Indri Query Language Quick Reference


Introduction | Grammar | Terms/Proximity | Combining Beliefs | Filter Operators | Numeric/Date Operators | Priors | Applications

INTRODUCTION

The Indri query language, based on the Inquery query language, was designed to be robust. It can handle both simple keyword queries and extremely complex queries. Such a query language sets Indri apart from many other available search engines. It allows complex phrase matching, synonyms, weighted expressions, Boolean filtering, numeric (and dated) fields, and the extensive use of document structure (fields), among others.

Although Indri handles unstructured documents, many of the query language features make use of structured (tagged) documents. Consider the following document:

<html>
<head>
<title>Department Descriptions</title>
</head>
<body>
The following list describes ...
<h1>Agriculture</h1> ...
<h1>Chemistry</h1> ...
<h1>Computer Science</h1> ...
<h1>Electrical Engineering</h1> ...
</body>
</html>

In Indri, a document is viewed as a sequence of text that may contain arbitrary tags.

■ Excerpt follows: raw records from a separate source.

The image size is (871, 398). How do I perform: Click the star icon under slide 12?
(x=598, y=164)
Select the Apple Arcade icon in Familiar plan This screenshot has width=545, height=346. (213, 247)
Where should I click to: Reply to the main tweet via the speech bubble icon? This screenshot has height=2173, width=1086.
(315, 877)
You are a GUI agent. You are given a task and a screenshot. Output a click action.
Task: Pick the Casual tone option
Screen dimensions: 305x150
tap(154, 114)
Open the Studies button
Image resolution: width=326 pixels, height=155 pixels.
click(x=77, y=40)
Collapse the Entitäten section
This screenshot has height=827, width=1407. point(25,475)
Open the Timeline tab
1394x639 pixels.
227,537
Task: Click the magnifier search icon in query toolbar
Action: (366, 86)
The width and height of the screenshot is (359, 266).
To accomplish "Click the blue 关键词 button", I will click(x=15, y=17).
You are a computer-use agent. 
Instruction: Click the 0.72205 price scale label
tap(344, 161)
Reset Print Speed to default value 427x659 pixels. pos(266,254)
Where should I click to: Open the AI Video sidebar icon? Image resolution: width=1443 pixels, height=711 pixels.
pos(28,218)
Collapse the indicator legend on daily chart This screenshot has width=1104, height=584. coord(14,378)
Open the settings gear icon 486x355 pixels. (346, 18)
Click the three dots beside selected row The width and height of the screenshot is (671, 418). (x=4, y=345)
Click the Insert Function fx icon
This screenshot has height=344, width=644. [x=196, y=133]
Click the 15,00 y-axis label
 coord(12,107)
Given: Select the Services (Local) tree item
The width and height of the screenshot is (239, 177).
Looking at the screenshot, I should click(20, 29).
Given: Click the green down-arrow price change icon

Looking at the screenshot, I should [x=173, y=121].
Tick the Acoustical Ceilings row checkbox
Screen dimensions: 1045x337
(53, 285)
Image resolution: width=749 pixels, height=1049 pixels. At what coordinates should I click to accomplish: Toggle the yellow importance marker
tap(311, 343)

In the example above, the document consists of text marked up with HTML tags.

For each tag type T within a document (i.e. title, body, h1, etc), we define the context of T to be all of the text and tags that appear within tags of type T. In the example above, all of the text and tags appearing between <body> and </body> tags defines the body context. A single context is generated for each unique tag name. Therefore, a context defines a subdocument. Note that because of nested tags certain word occurrences may appear in many contexts. It is also the case that there may be nested contexts. For example, within the <body> context there is a nested <h1> context made up of all of the text and tags that appear within the body context and within <h1> and </h1> tags. Here are the tags for the title, h1, and body contexts:

title context:
<title>Department Descriptions</title>


h1 context:
<h1>Agriculture</h1>
<h1>Chemistry</h1> ...
<h1>Computer Science</h1> ...
<h1>Electrical Engineering</h1> ...


body context:
<body>
The following list describes ...
<h1>Agriculture</h1> ...
<h1>Chemistry</h1> ...
<h1>Computer Science</h1> ...
<h1>Electrical Engineering</h1> ...
</body>


Finally, each context is made up of one or more extents. An extent is a sequence of text that appear within a single begin/end tag pair of the same type as the context. For the example above, in the <h1> context, there are extents "<h1>agriculture</h1>", "<h1>chemistry<h1>", etc. Both the title and body contexts contain only a single extent because there is only a single pair of <title> ... </title> and <body> ... </body> tags, respectively. The number of extents for a given tag type T is determined by the number of sequences of the form: <T> text </T> that occur within the document.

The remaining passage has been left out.